::: DATA SUPPLIED :::

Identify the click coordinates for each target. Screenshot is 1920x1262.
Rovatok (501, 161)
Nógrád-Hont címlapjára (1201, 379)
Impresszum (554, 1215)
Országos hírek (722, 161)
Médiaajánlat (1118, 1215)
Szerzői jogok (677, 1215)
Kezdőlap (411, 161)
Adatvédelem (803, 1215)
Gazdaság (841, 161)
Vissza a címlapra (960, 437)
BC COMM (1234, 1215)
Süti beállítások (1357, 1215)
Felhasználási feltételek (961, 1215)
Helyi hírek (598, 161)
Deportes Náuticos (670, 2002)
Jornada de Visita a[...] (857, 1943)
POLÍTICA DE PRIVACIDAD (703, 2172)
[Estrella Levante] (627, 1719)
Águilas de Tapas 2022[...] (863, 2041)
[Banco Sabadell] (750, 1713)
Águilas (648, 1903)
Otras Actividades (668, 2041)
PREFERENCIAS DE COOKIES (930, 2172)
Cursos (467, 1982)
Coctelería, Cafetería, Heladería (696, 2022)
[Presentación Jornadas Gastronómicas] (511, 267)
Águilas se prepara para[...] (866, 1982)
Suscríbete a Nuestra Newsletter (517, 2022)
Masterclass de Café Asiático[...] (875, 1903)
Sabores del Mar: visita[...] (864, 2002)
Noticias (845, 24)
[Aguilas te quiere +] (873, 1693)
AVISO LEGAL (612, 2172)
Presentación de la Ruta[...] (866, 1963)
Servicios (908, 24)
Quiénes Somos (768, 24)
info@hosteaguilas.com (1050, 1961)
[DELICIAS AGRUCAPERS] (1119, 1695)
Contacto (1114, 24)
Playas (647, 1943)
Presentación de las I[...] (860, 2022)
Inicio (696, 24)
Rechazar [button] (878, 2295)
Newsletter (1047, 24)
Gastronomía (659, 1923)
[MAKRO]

:::

**TASK STATEMENT**
Determine which lines above include the word "Presentación", and report those lines in full.

**WRITTEN RESPONSE**
[Presentación Jornadas Gastronómicas] (511, 267)
Presentación de la Ruta[...] (866, 1963)
Presentación de las I[...] (860, 2022)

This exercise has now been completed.